■ INSTRUCTIONS FOR THE TASK
Gather each row below that contains the word "This" and copy it out in full.

-- START GIVEN DATA --

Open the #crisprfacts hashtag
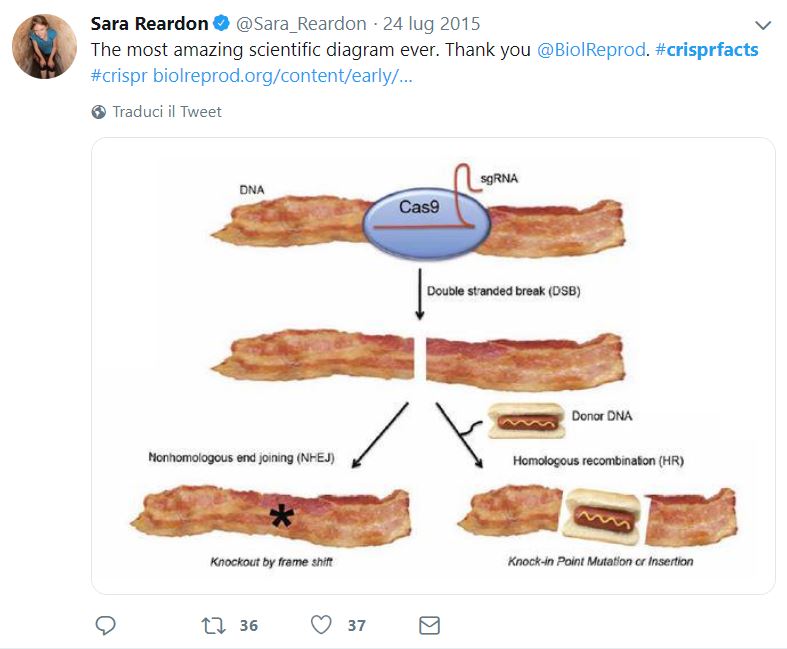787x649 pixels. tap(707, 50)
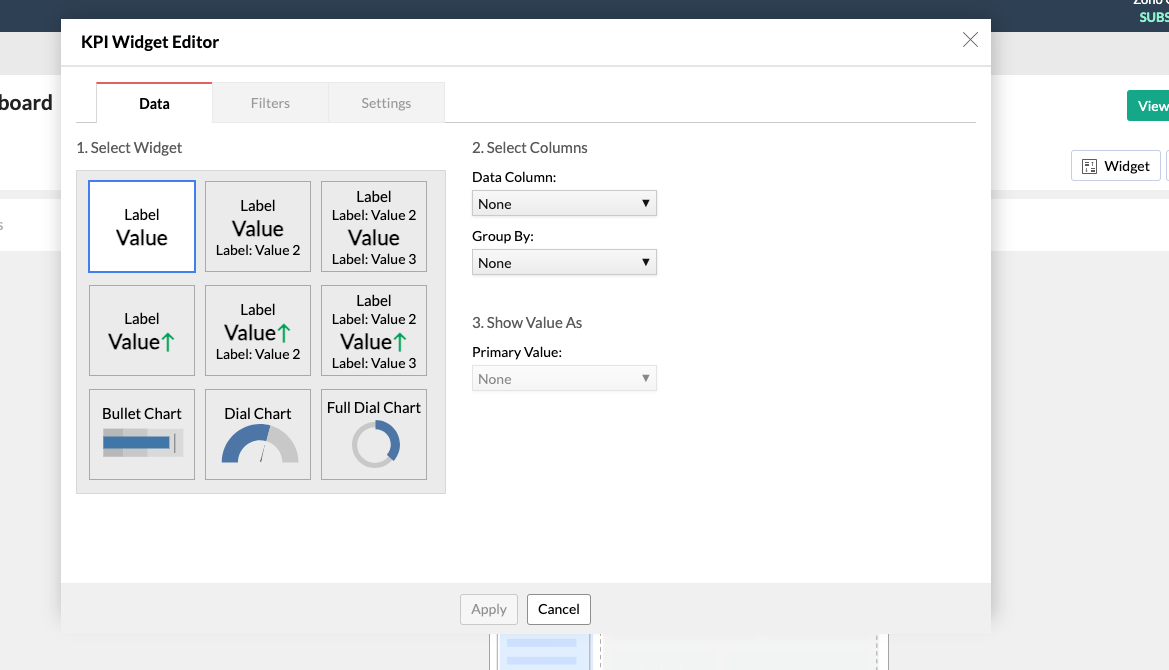1169x670 pixels.
Task: Open the Settings tab
Action: pyautogui.click(x=386, y=103)
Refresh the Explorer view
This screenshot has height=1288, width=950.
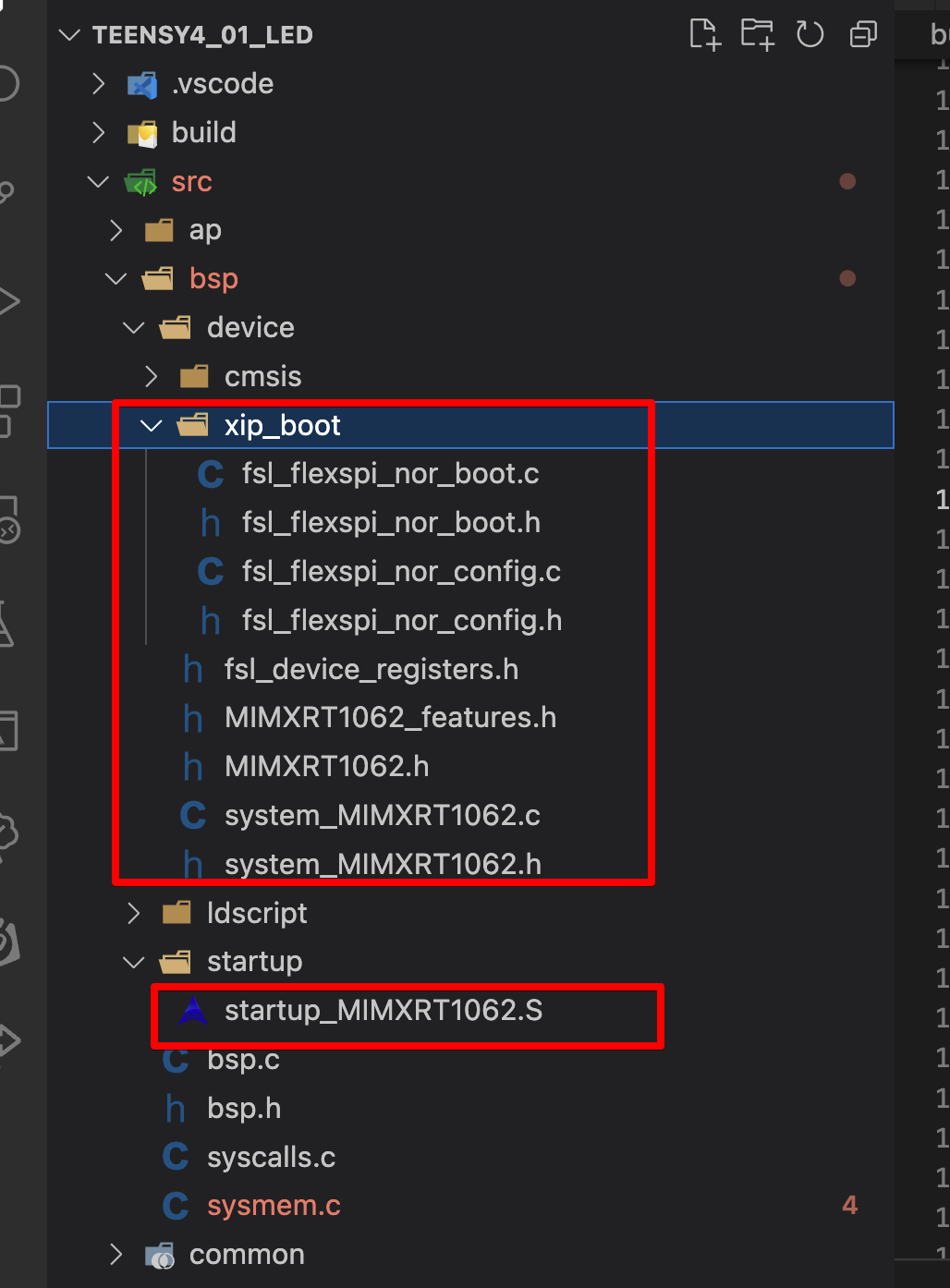pos(809,34)
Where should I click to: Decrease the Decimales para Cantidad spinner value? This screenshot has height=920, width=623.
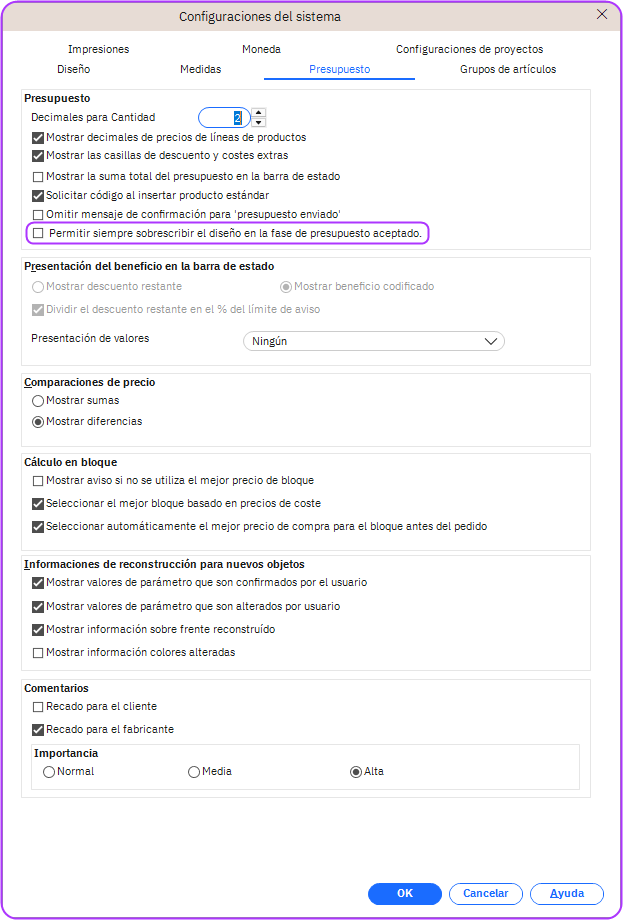(259, 123)
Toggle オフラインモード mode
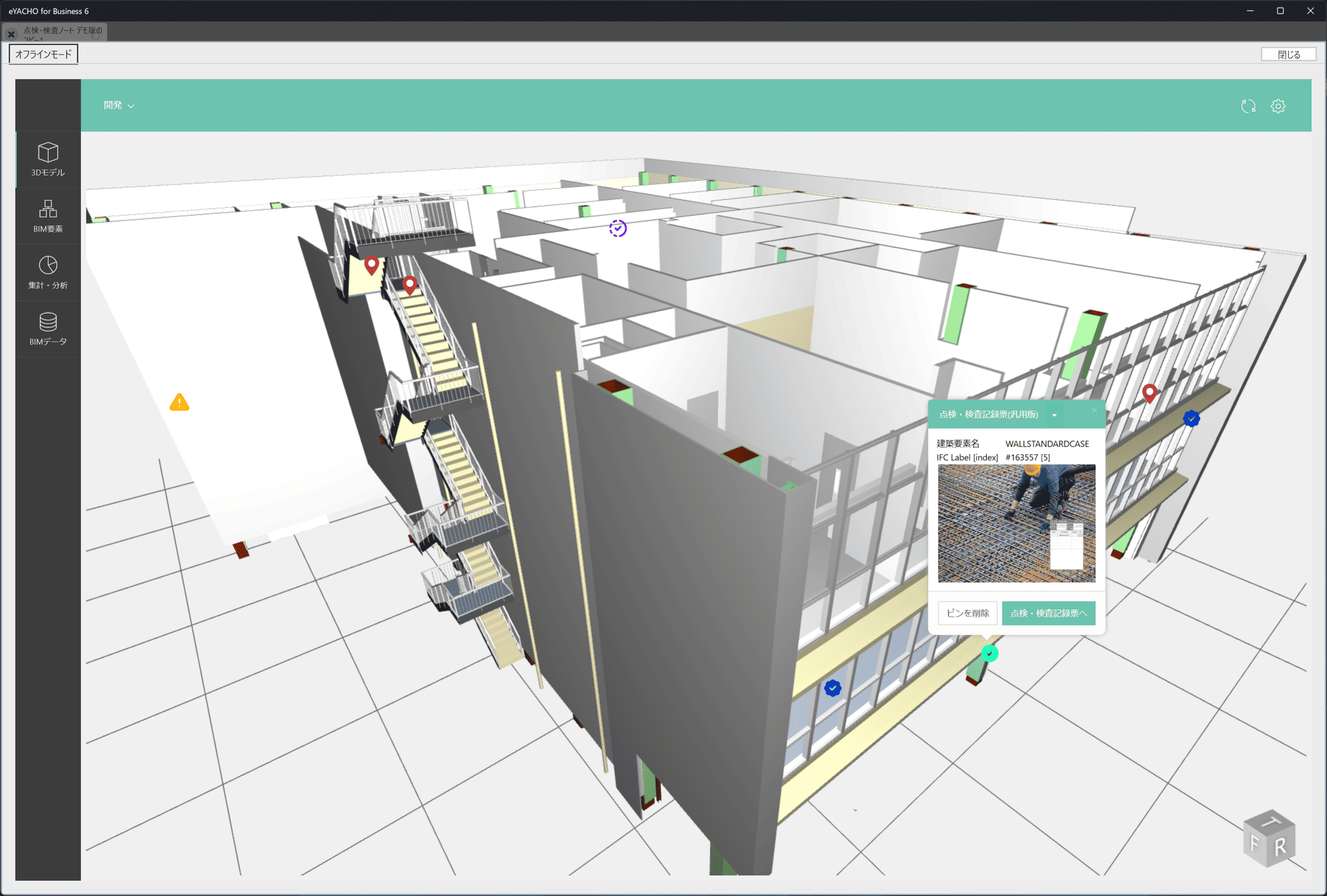Screen dimensions: 1327x896 pos(43,54)
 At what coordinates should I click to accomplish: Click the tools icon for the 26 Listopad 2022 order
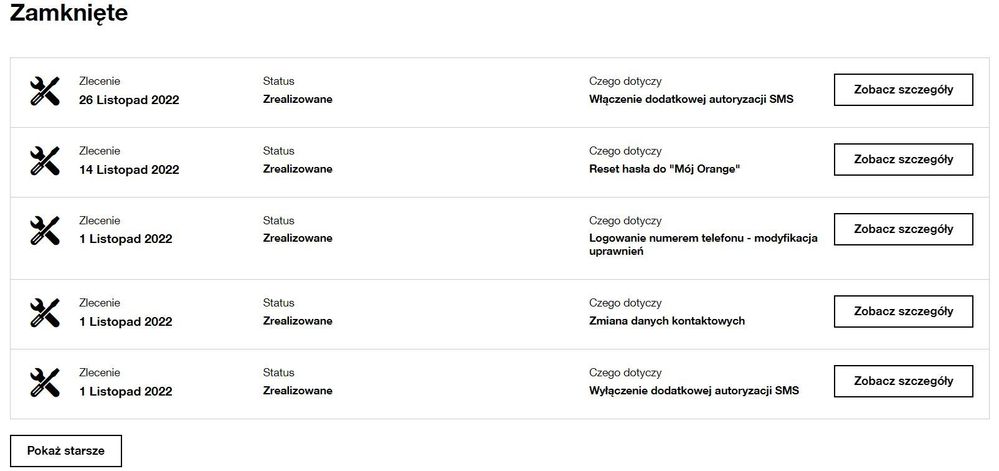pos(44,91)
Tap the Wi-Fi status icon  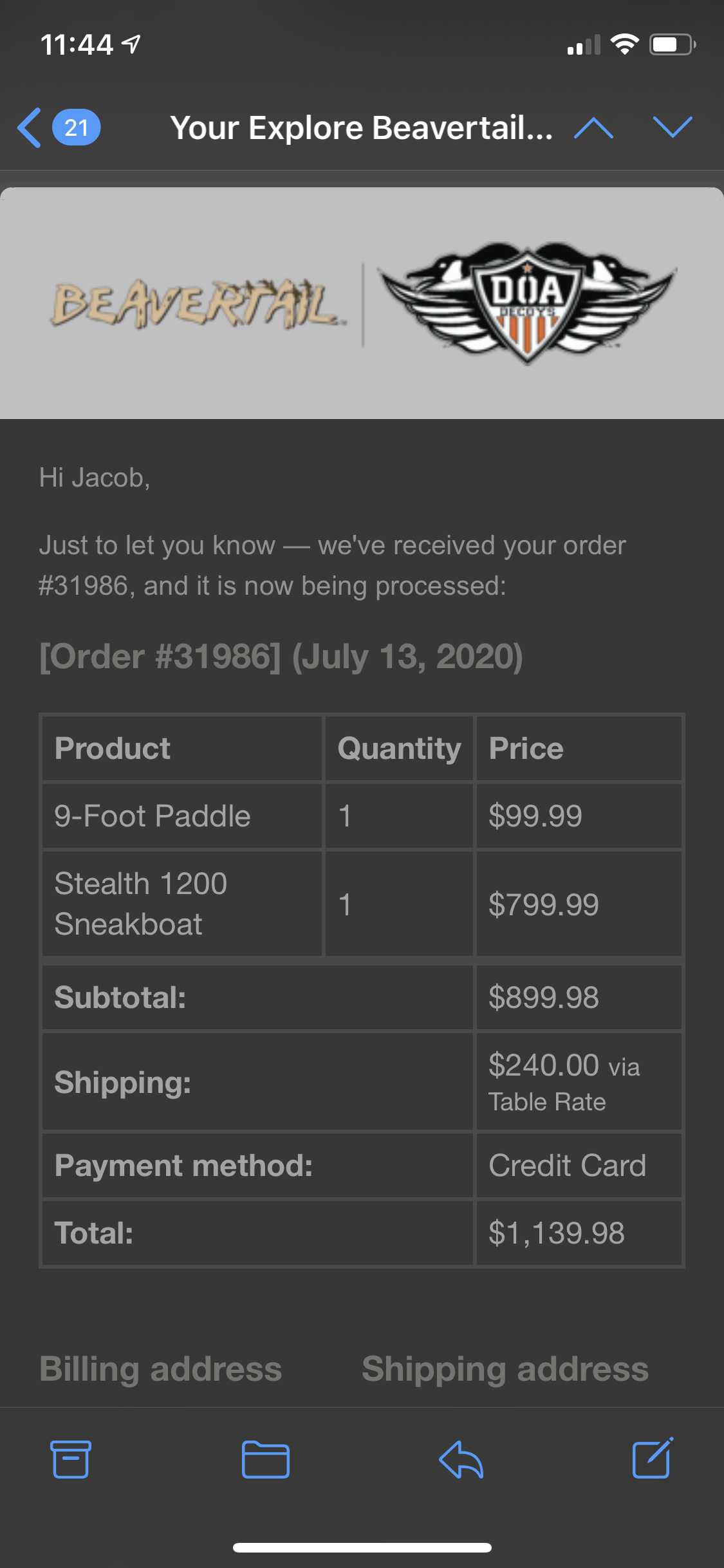pos(624,44)
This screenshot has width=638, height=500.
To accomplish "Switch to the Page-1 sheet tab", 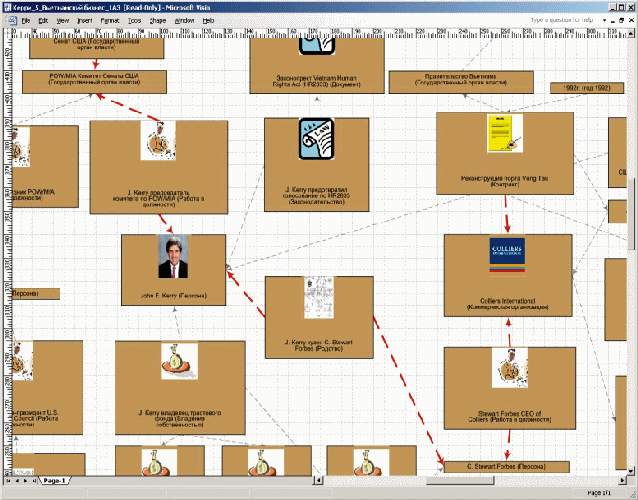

-- END GIVEN DATA --

■ OUTPUT
This screenshot has height=1288, width=950.
Where should I click to: Decrease the Decimales para Cantidad spinner value? This screenshot has height=920, width=623.
This screenshot has width=638, height=500.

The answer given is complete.